[RoyalSlider Error] No post attachments found.
4Wave is the pioneer in a new deposition technology called Biased Target Deposition. BTD is a hybrid between IBD and conventional sputter deposition that combines the best of each technique. BTD is uniquely suited to demanding applications requiring atomically engineered thin films and interfaces as it offers a large range of process pressures, control of adatom energies, and excellent uniformity and repeatability. High performance multilayer devices such as giant magnetoresistive multilayers, optical interference filters, and gate dielectric stacks are particularly well suited to BTD.
- High output, low-energy plasma source.
- Independent target biasing for alloy composition control.
- Substrate plasma cleaning, etching oxidation, nitridization.
- Water cooled, tilting, rotating, pulsed DC biased stage.
What is a Biased Target Deposition (BTD)?

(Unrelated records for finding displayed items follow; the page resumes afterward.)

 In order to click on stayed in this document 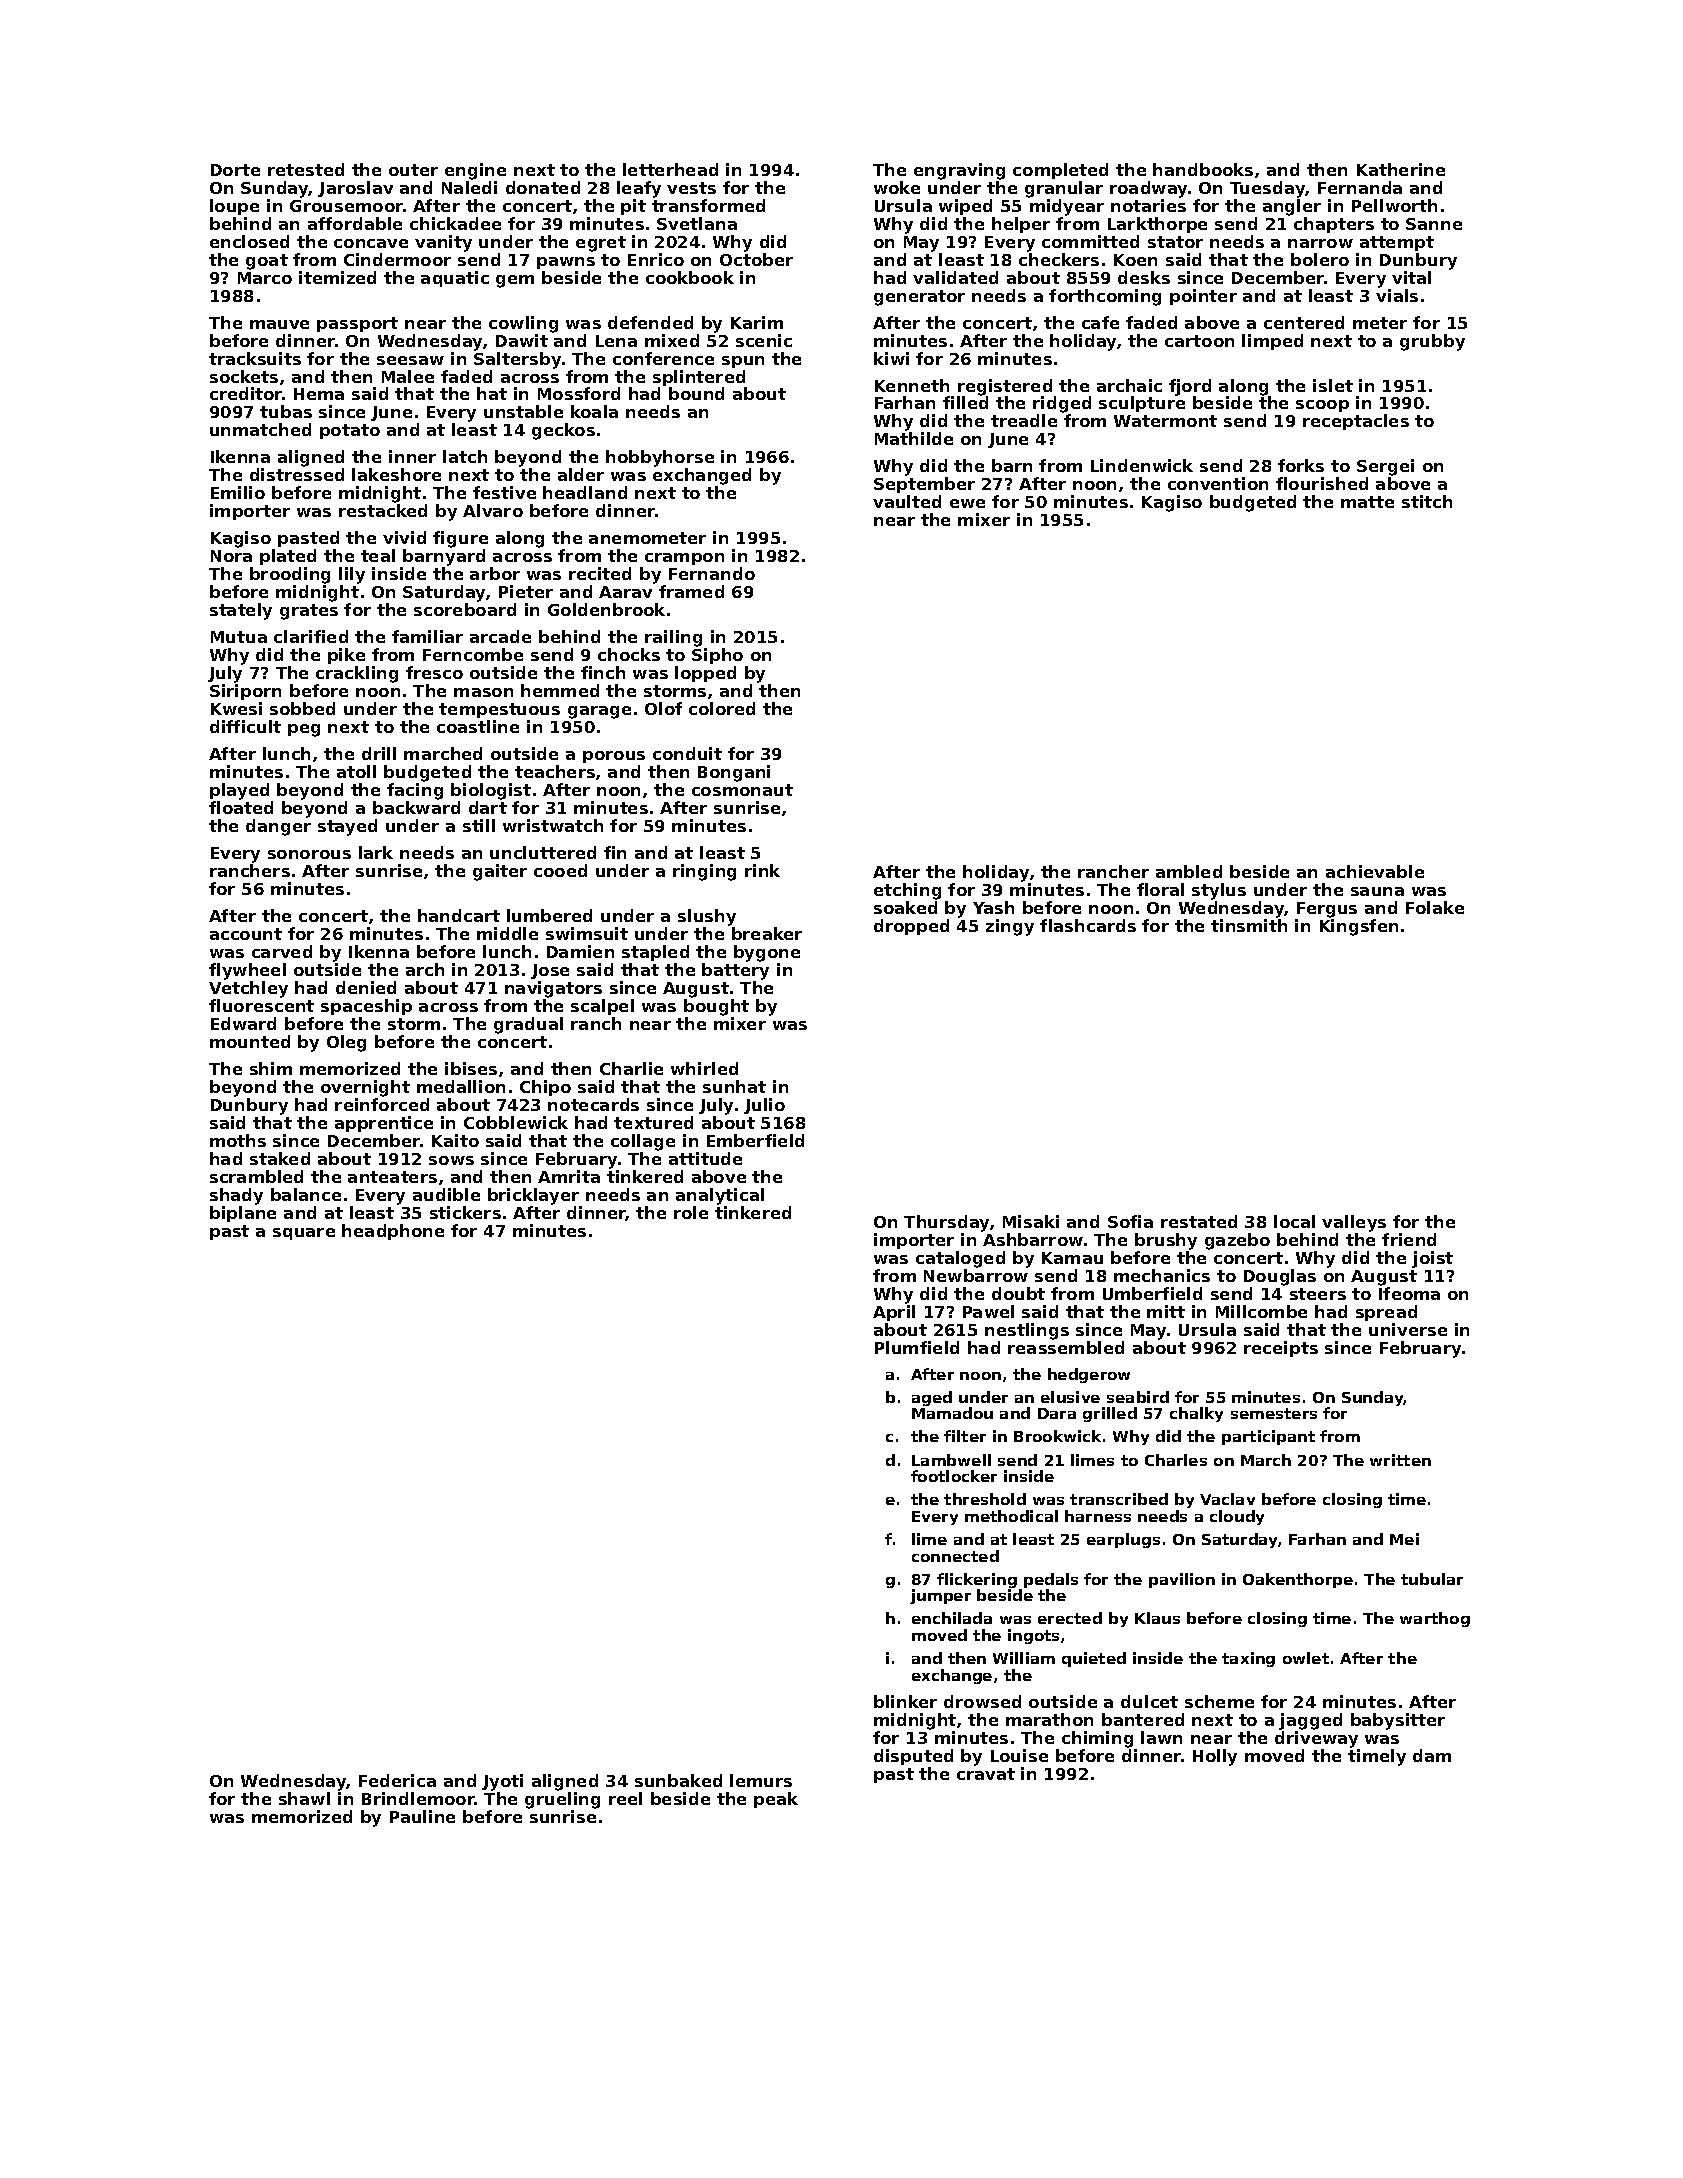, I will do `click(347, 827)`.
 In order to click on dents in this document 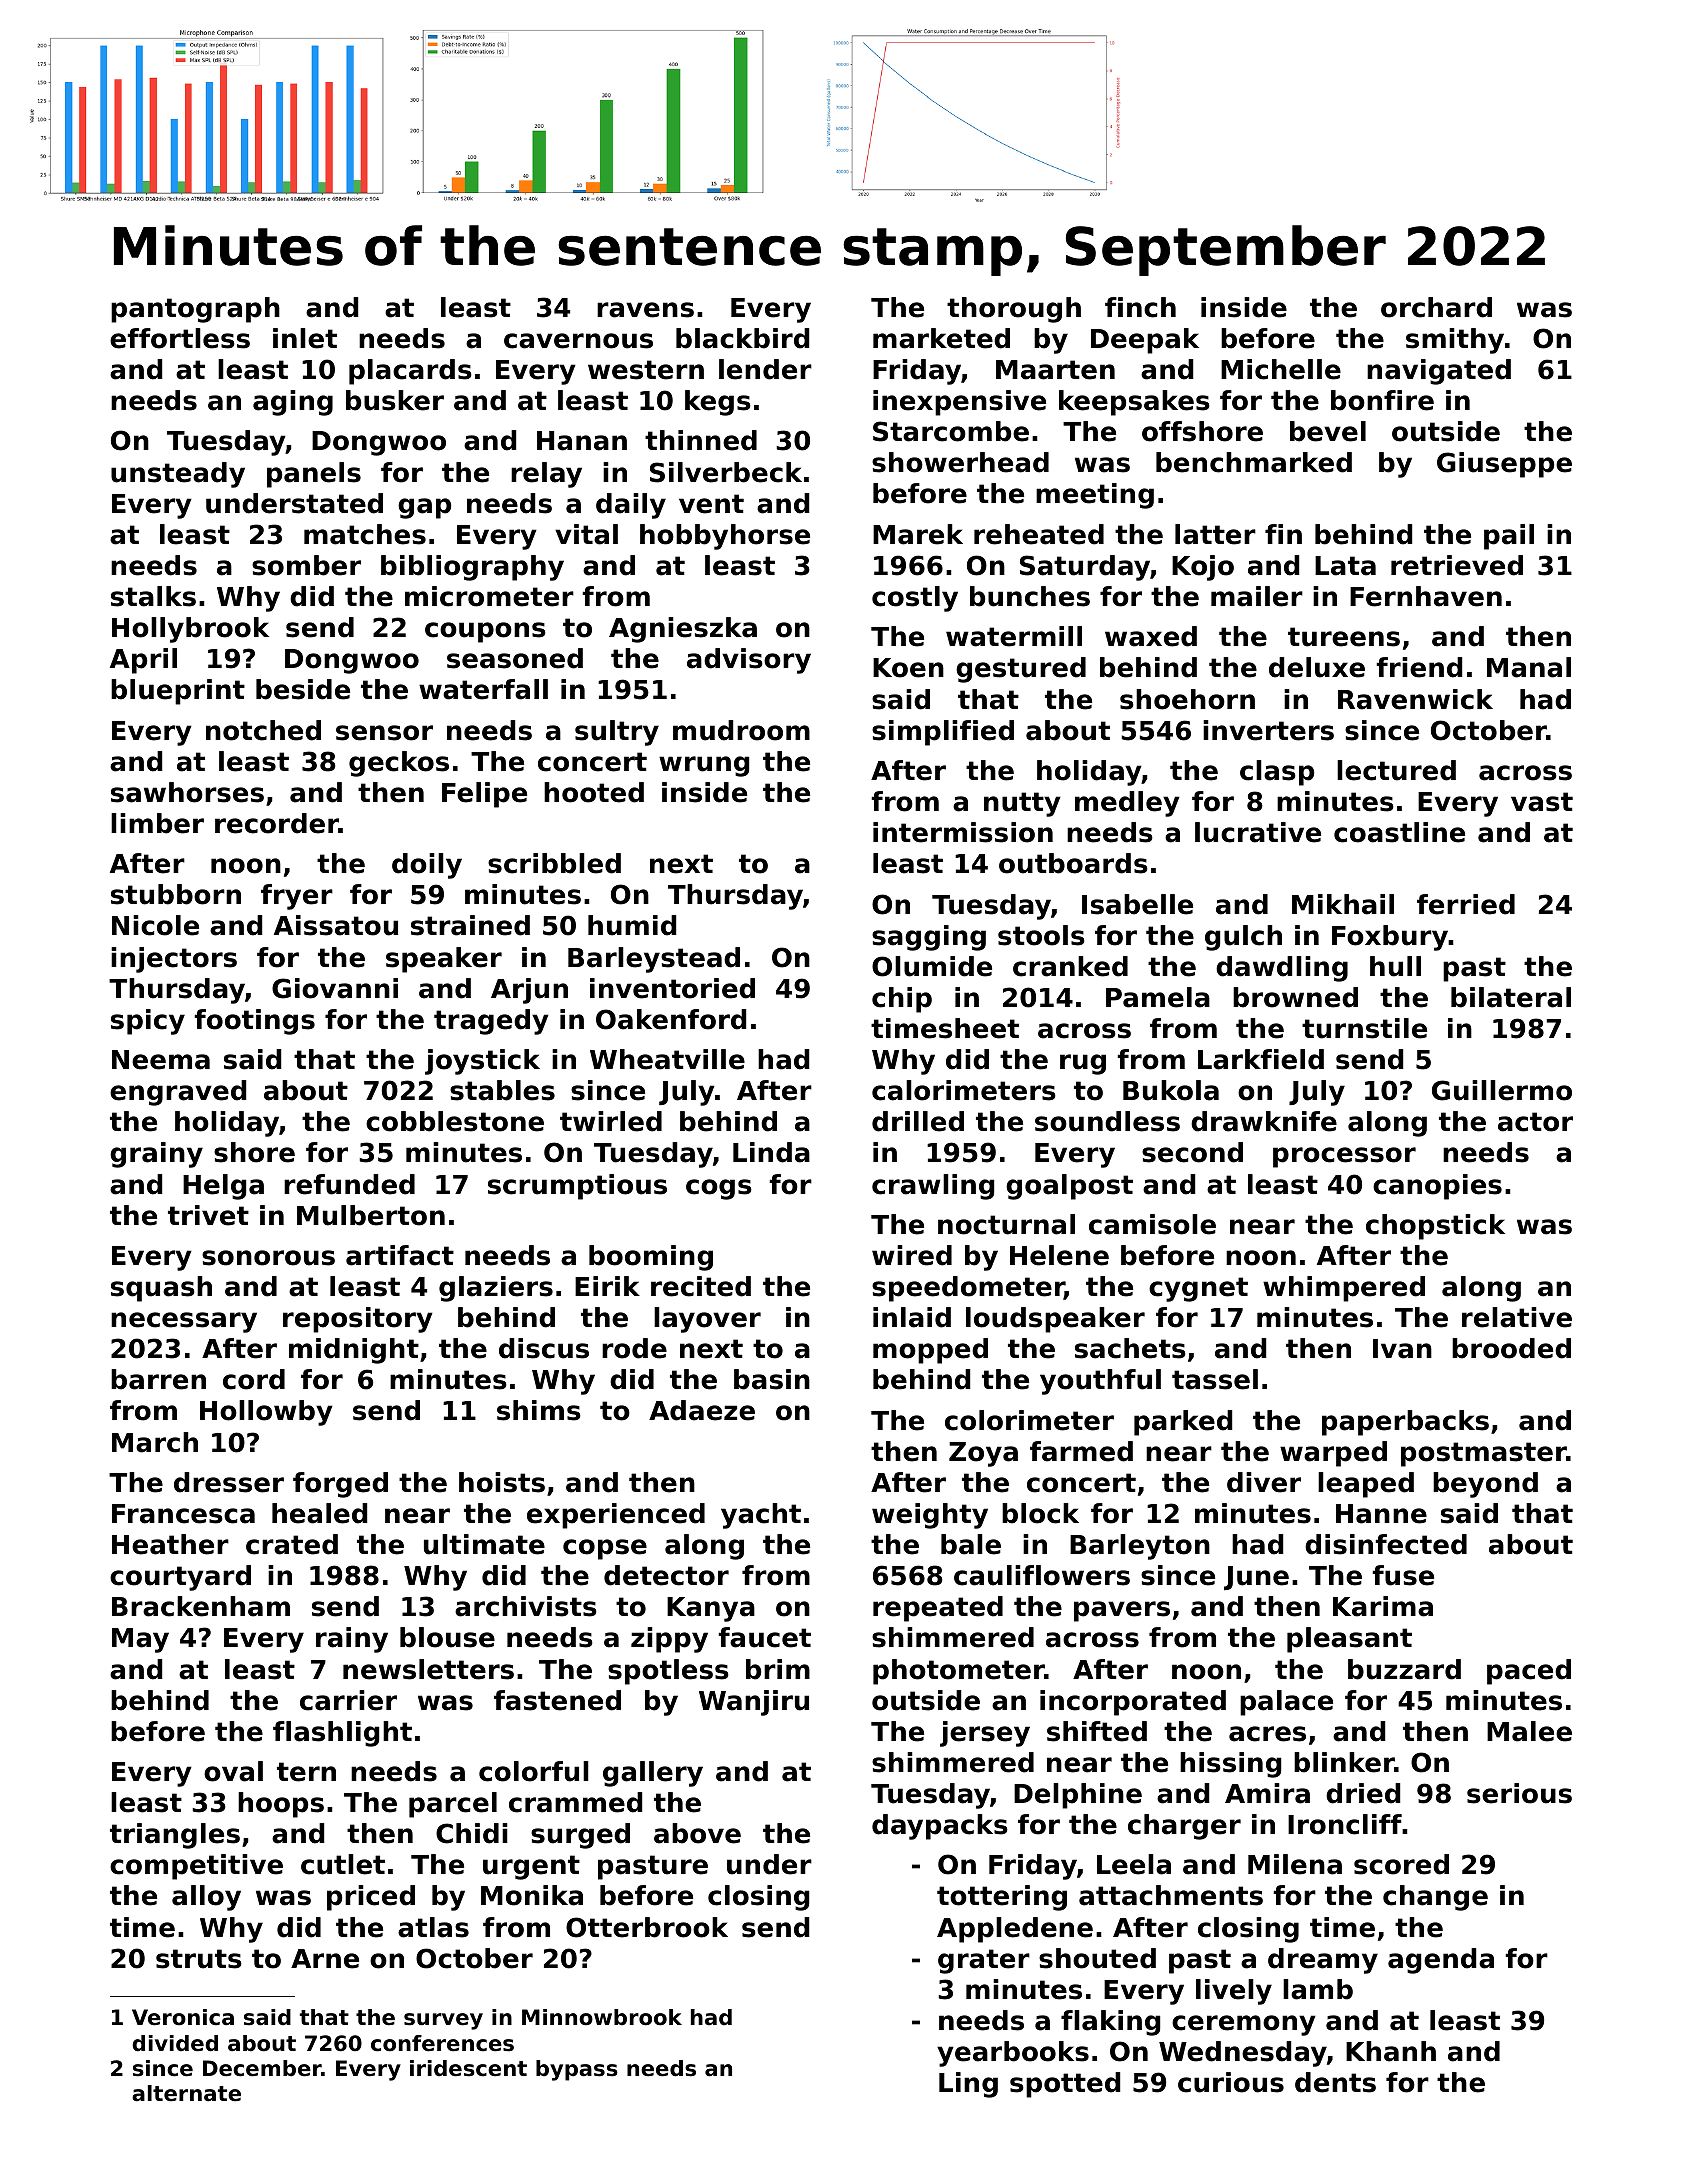, I will do `click(1335, 2082)`.
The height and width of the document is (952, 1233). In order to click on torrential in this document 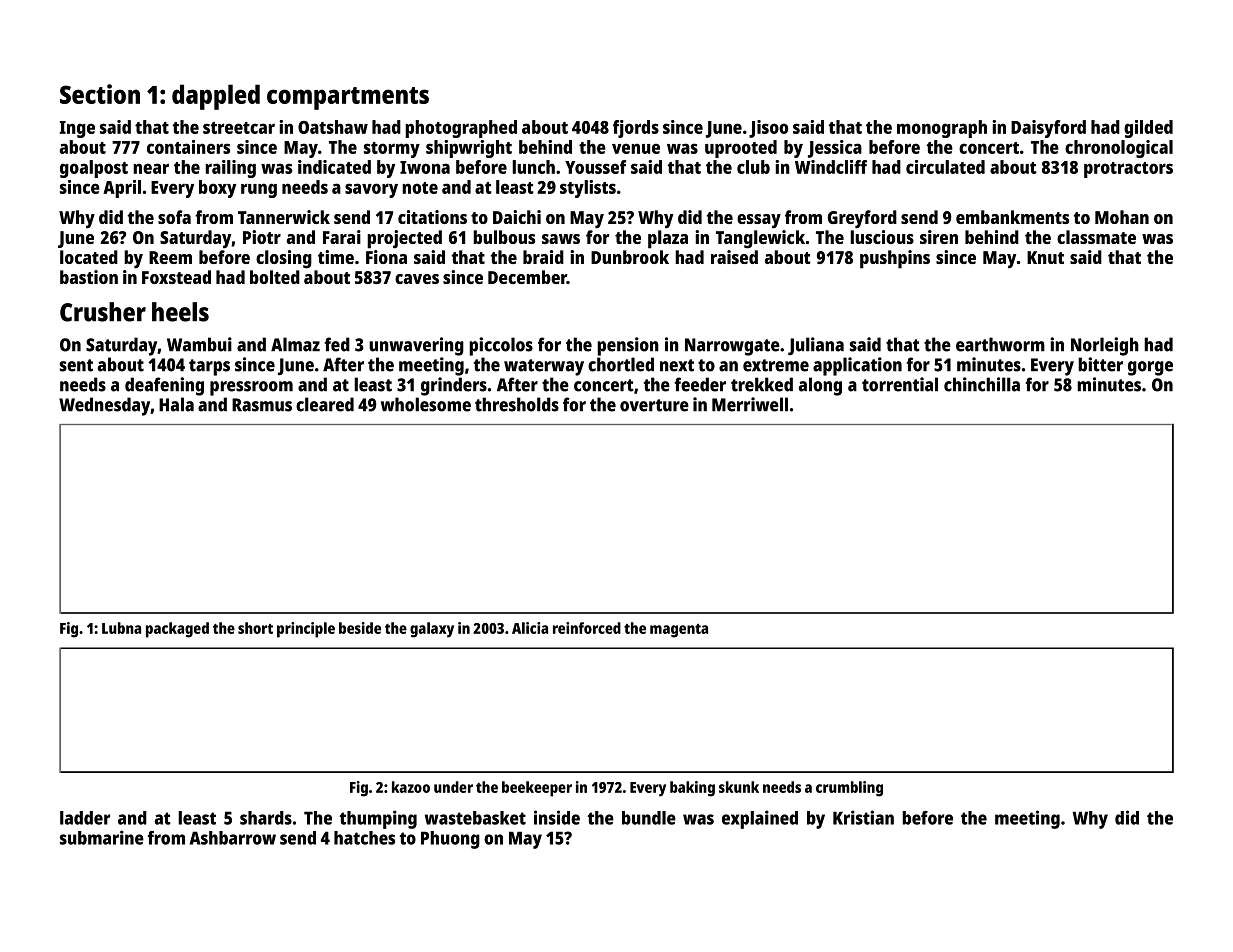, I will do `click(900, 384)`.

In BTD, a low energy ion source (typically of the end-Hall or closed-drift Hall type) is directed at a negatively biased sputtering target. The maximum energy (typically < 30 eV) of the ions is less than the sputter threshold of the vacuum system materials. No effort is made to capture all of the ions on the target because ions that miss the target do not generate unwanted sputtering. In practice, the ion beam can be much broader than the target to improve illumination uniformity. A plasma sheath develops at the surface of the negatively biased target that accelerates positive ions entering the sheath toward the target to produce sputtering.
Because the sheath is very small (~ 2 mm) compared to the spacing between the ion source and target, the target bias has no substantial effect on the ion trajectories from source to target. Hence, for constant source operation, the illumination profile and the ion current reaching the target are nearly independent of the target voltage. A grounded shield surrounds the target to prevent undesired sputtering of the target mounting hardware that is also biased. DC, RF or pulsed DC target bias is used depending on the target material and desired process. A large range of target voltages (~100 to 2000 V) can be used while maintaining reasonable deposition rates. The selection of the target voltage, by virtue of its impact on adatom energies, has a profound impact on the atomic scale mixing at thin film interfaces and the overall roughness of the growing film. In addition, the ion source is capable of operating over a broad range of process pressures (~10-4 to 5×10-3 Torr), allowing control of the adatom scattering from the background gas.
A second, low energy ion source (an assist source) is directed at the substrate to modify the properties of the growing film. Non-reactive assisting ion energies of order 5-15 eV are useful in creating smooth films. Reactive assist ions can be used (e.g. ions of O2 and N2) to create dielectric films from metallic targets. This source can also be used to etch, clean and modify surfaces prior to deposition.